Mais il reste la question de la confidentialité des données. En effet, la communication des données clients à une société privée se heurte au secret bancaire tel que prévu par l’article 79 de la loi bancaire. Cette disposition stipule que «toutes les personnes qui participent à l’administration, à la direction ou à la gestion d’un établissement de crédit, ou qui sont employées par celui-ci, (…) sont strictement tenues au secret professionnel pour toutes les affaires dont ils ont à connaître». Par ailleurs, le fait même de transmettre une situation des revenus du client à une autre banque exposerait l’établissement de crédit à un risque de violation dudit secret.
C’est d’ailleurs cette problématique qui a provoqué des réserves de la part des banques et qui les a poussées à retarder leur accord tout en exigeant de la part de Bank Al Maghrib des garanties pour se protéger d’un éventuel recours judiciaire des clients.

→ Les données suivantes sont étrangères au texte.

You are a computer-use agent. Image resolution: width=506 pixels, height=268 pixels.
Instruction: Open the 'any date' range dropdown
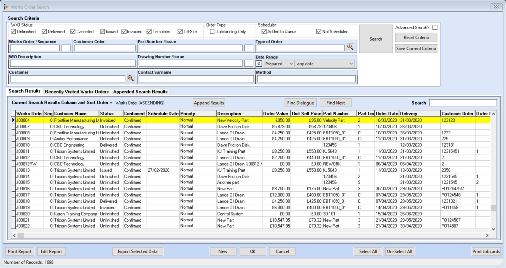click(325, 64)
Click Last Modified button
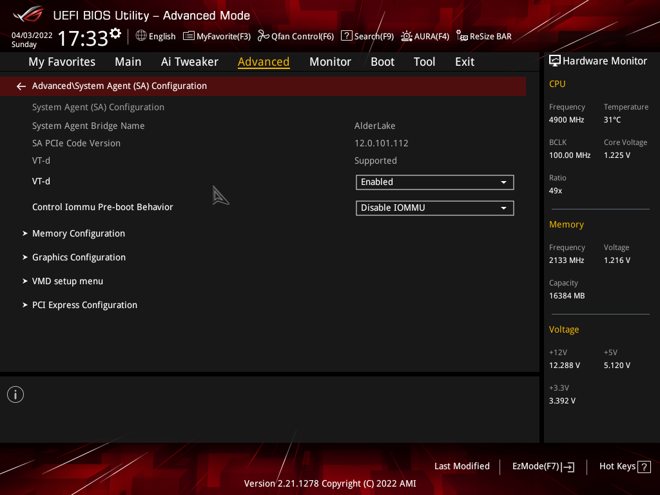 point(461,466)
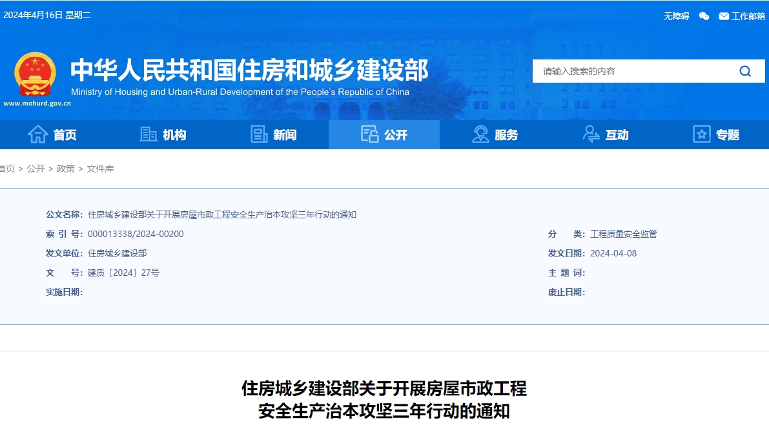The height and width of the screenshot is (436, 769).
Task: Click the 互动 interaction icon
Action: (590, 134)
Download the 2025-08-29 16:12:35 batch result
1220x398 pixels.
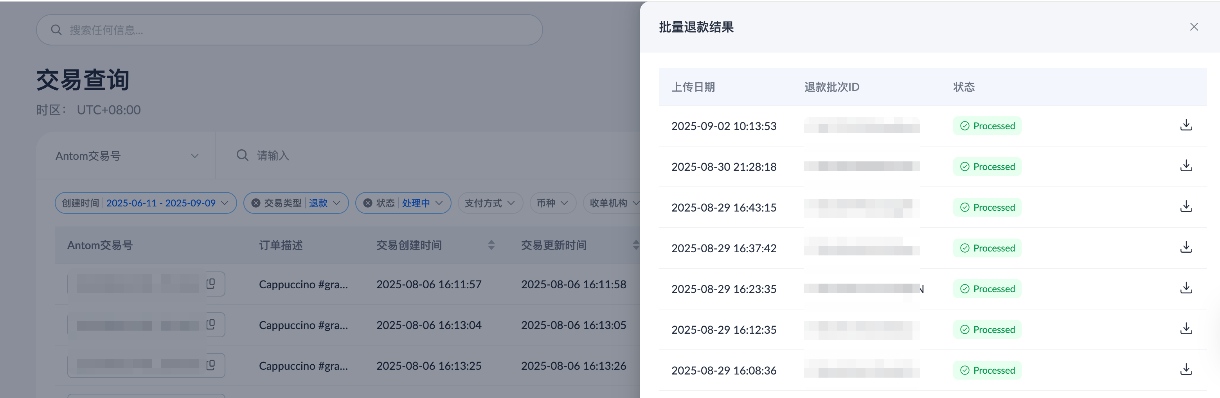tap(1185, 329)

Après des débats houleux, banques et sociétés de crédit ont fini par accepter de communiquer les données clients, ce qui permet à la Centrale des risques de démarrer l’avant-dernière phase d’implémentation qui consiste à récolter les informations sur les clients des tous les établissements de crédit pour pouvoir constituer sa base de données. Celle-ci sera consultable moyennant une grille de tarif déterminée (voir encadré) par les banques et les sociétés de financement.

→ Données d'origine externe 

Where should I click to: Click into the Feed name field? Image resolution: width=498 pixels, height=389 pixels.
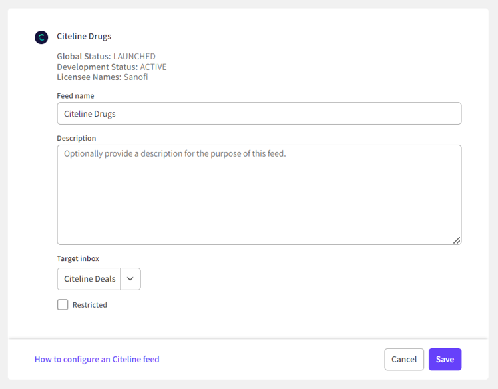(259, 113)
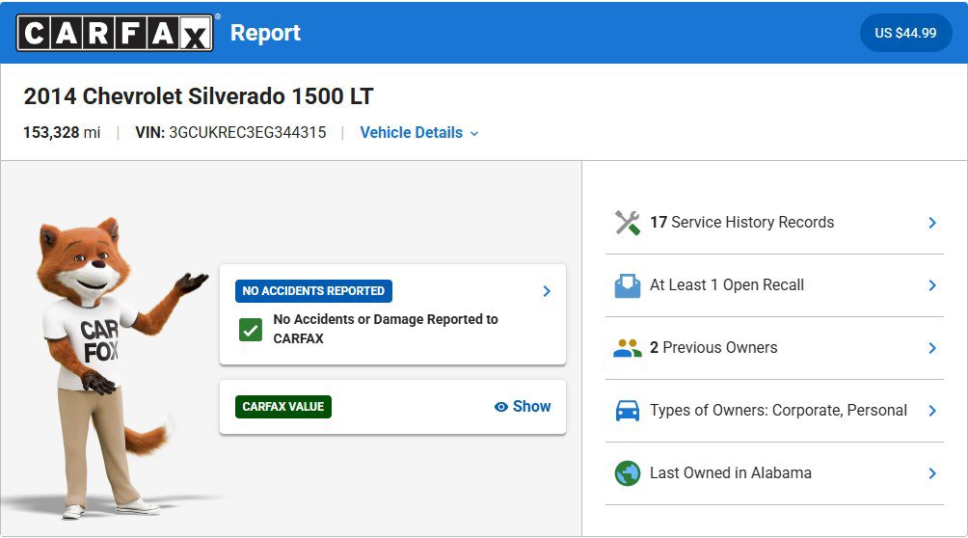Click the green checkmark for no accidents
This screenshot has width=968, height=538.
(x=251, y=330)
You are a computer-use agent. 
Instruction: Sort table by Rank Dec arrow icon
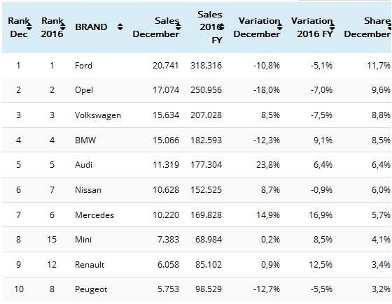[29, 27]
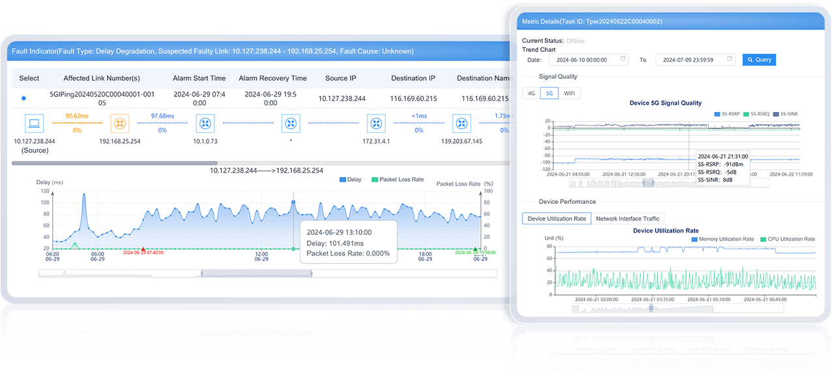832x371 pixels.
Task: Click the delay chart's time range zoom slider
Action: click(256, 273)
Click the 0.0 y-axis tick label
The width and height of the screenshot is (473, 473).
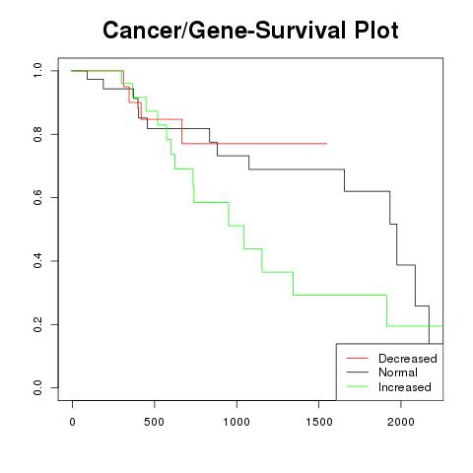[37, 387]
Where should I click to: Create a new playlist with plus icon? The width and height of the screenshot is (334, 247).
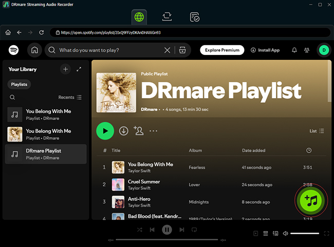tap(65, 69)
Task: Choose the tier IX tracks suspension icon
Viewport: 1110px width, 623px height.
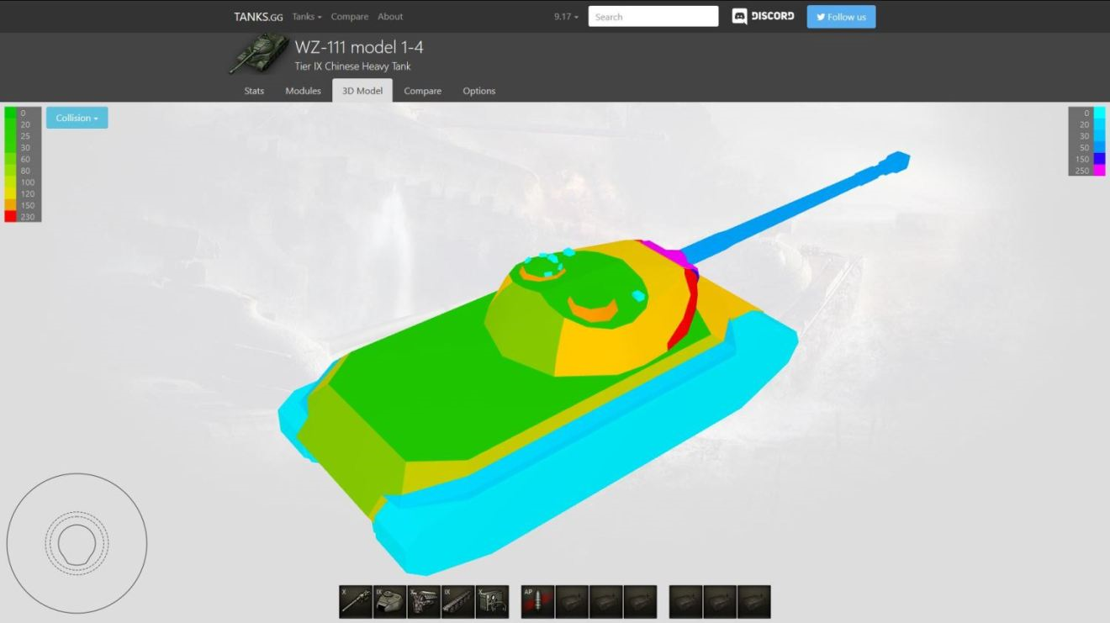Action: (457, 602)
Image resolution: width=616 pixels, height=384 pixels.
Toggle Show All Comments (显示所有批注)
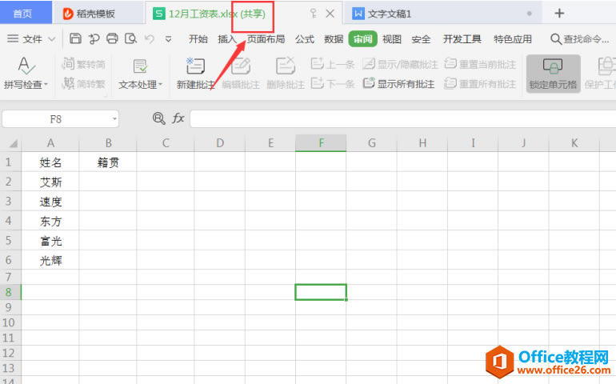[399, 83]
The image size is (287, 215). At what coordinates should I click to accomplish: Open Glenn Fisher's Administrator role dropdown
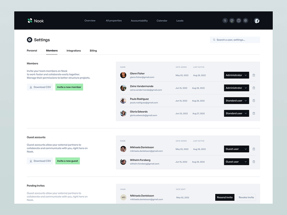tap(236, 75)
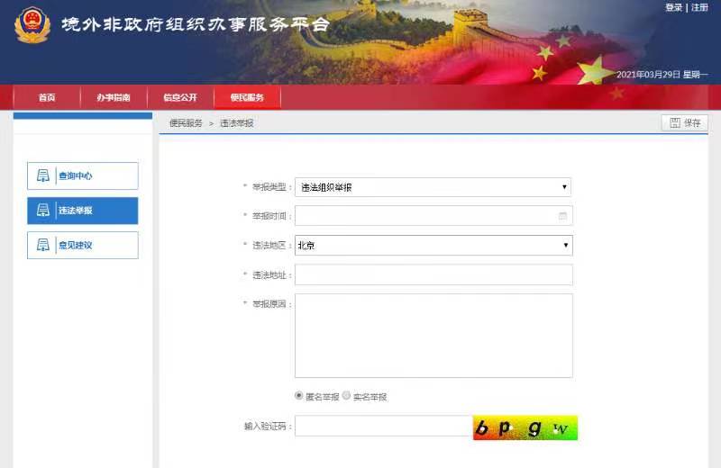
Task: Refresh the captcha verification image
Action: (x=525, y=428)
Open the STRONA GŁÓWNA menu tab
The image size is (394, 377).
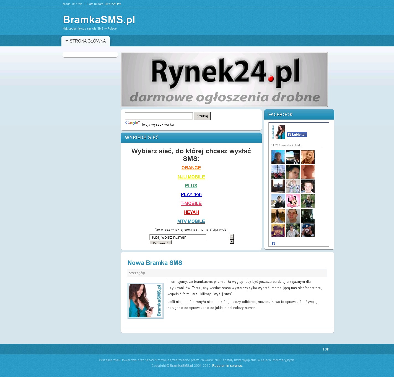click(87, 41)
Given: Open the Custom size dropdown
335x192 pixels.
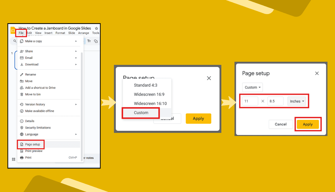Looking at the screenshot, I should pyautogui.click(x=252, y=87).
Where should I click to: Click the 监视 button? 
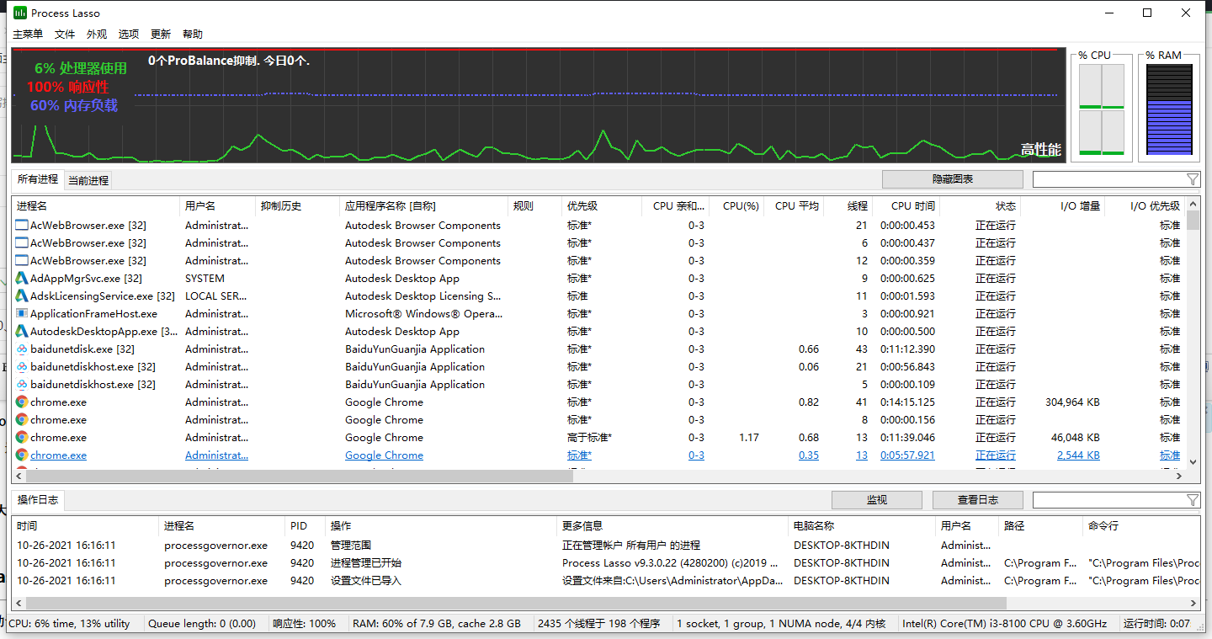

Le contrat liant les banques et la Centrale des risques -et dont La Vie éco détient copie- traite de plusieurs aspects relatifs au fonctionnement de cette centrale. Ainsi, chaque partie (banques et Experian Maroc) «s’engage à mettre en place des mesures techniques et organisationnelles appropriées contre la destruction, la perte et l’endommagement ou la divulgation non autorisée ou illégale des données communiquées».
Outre les questions liées à la gestion de la Centrale des risques, une grande partie du contrat traite, tout naturellement, des répercussions de la violation du secret bancaire qu’entraînerait une diffusion des données clients à une société privée et des recours judiciaires qui pourraient en découler.

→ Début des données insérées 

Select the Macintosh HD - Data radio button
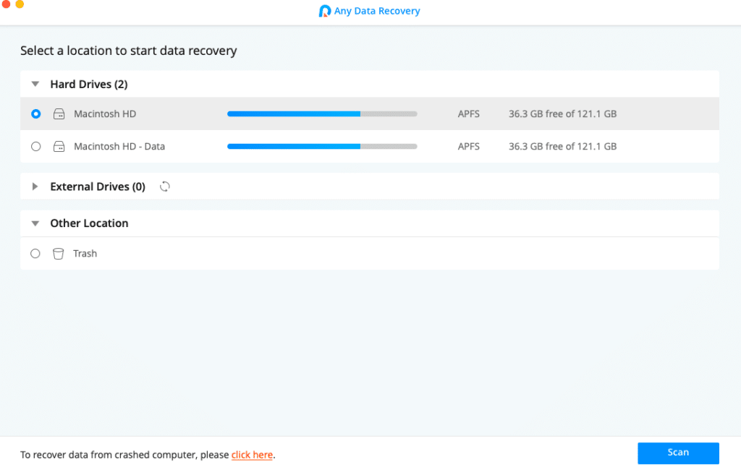tap(36, 146)
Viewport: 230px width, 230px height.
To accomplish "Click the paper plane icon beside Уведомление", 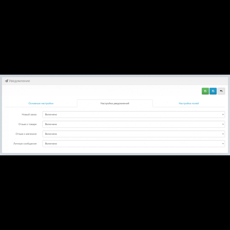I will coord(6,81).
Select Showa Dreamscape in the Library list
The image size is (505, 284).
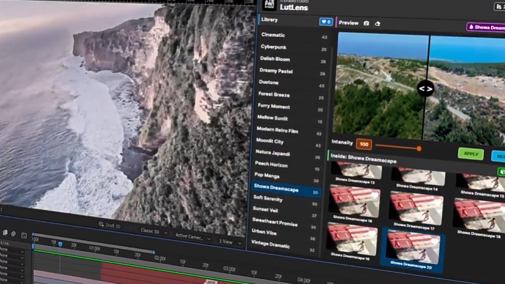[x=278, y=188]
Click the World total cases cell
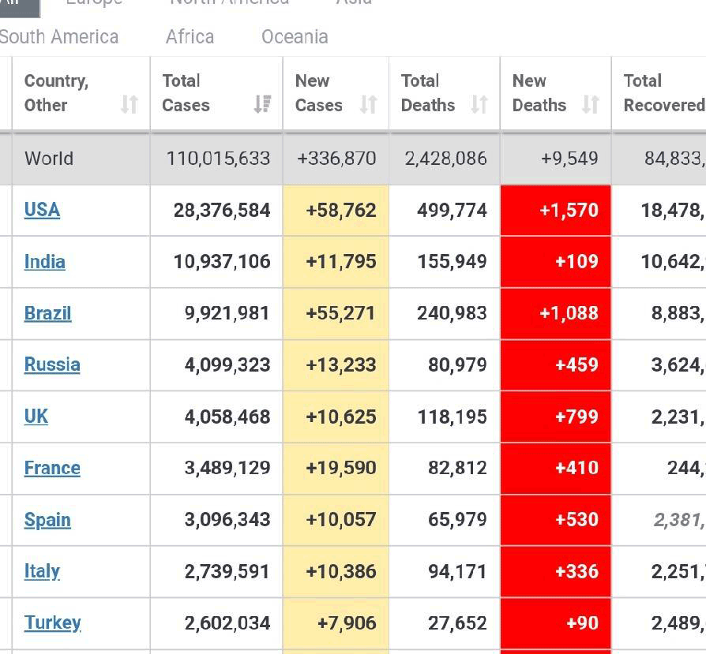 click(218, 159)
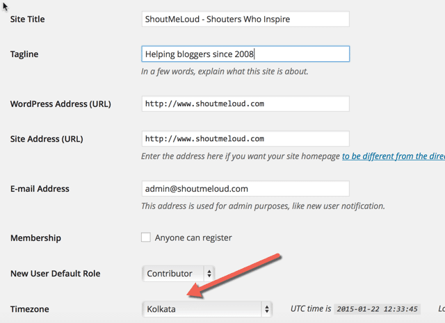The height and width of the screenshot is (323, 445).
Task: Click the WordPress Address URL field
Action: [x=245, y=103]
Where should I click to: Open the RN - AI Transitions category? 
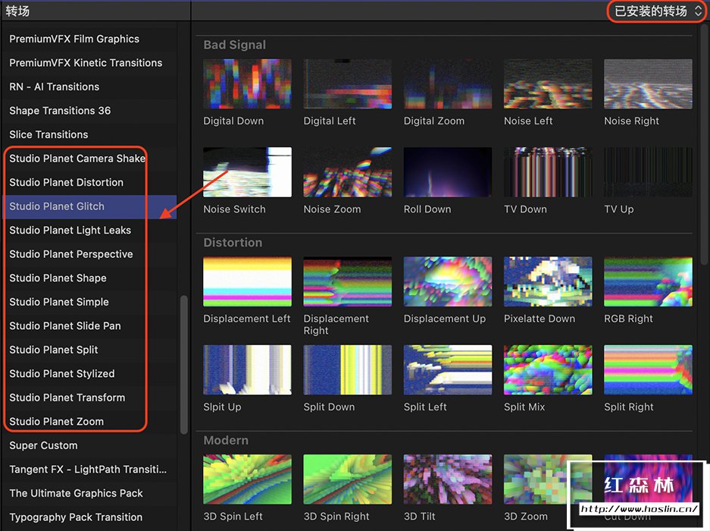click(55, 86)
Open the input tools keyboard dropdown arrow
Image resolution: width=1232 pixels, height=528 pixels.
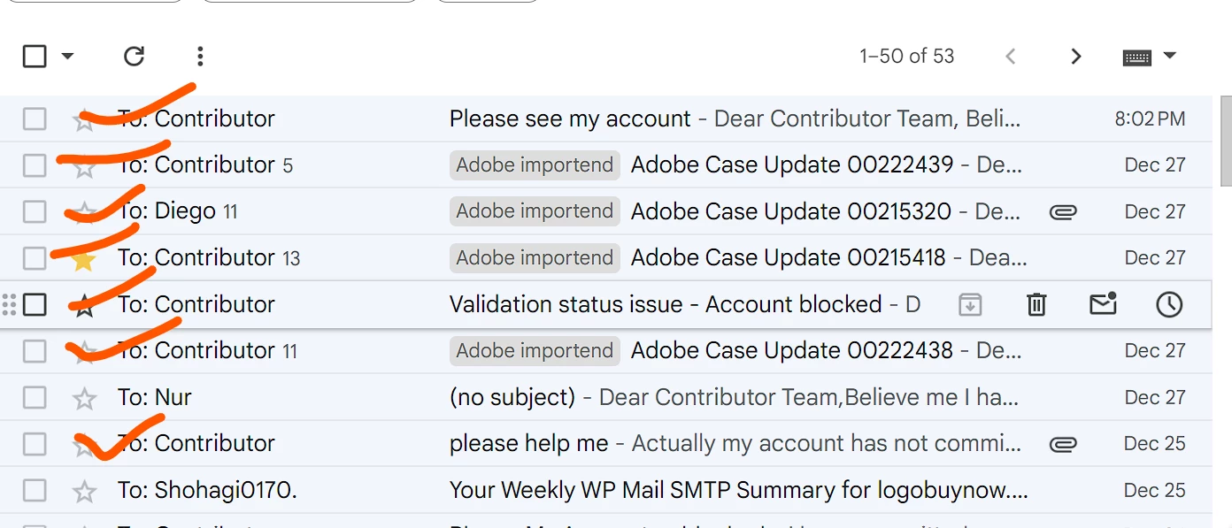(1169, 56)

Aussi, le dixième article stipule que «la banque ne pourra limiter sa responsabilité à l’égard des clients en cas de violation de ses obligations, qui lui serait imputable». Experian Maroc va même plus loin et se protège contre d’éventuelles réclamations des clients en obligeant les banques (usagers dans le contrat) «à rembourser tout dommage ou dépense subis ou engagés par la société découlant de la réclamation du client». Selon cette disposition, la violation de l’article 79 de la loi bancaire est entièrement imputable à la banque.
En revanche, le gestionnaire de la Centrale des risques peut engager sa responsabilité dans des cas bien précisés dans le contrat. Il en est ainsi lorsque Experian Maroc viole ses obligations de confidentialité et de sécurité en divulguant les informations et les données clients à une tierce personne (physique ou morale). «Si suite à une violation, directement imputable à Experian, une réclamation est faite à l’encontre de l’usager (ndlr : banque) par un client, la société remboursera à l’usager tout dommage ou dépense subis ou engagés par l’usager et découlant de cette réclamation», peut-on lire dans le contrat.
De son côté Bank Al Maghrib, initiateur du Credit bureau, s’en sort finalement bien, puisque l’autorité de tutelle du secteur bancaire n’engage, à aucun moment, sa responsabilité en cas de recours judiciaire.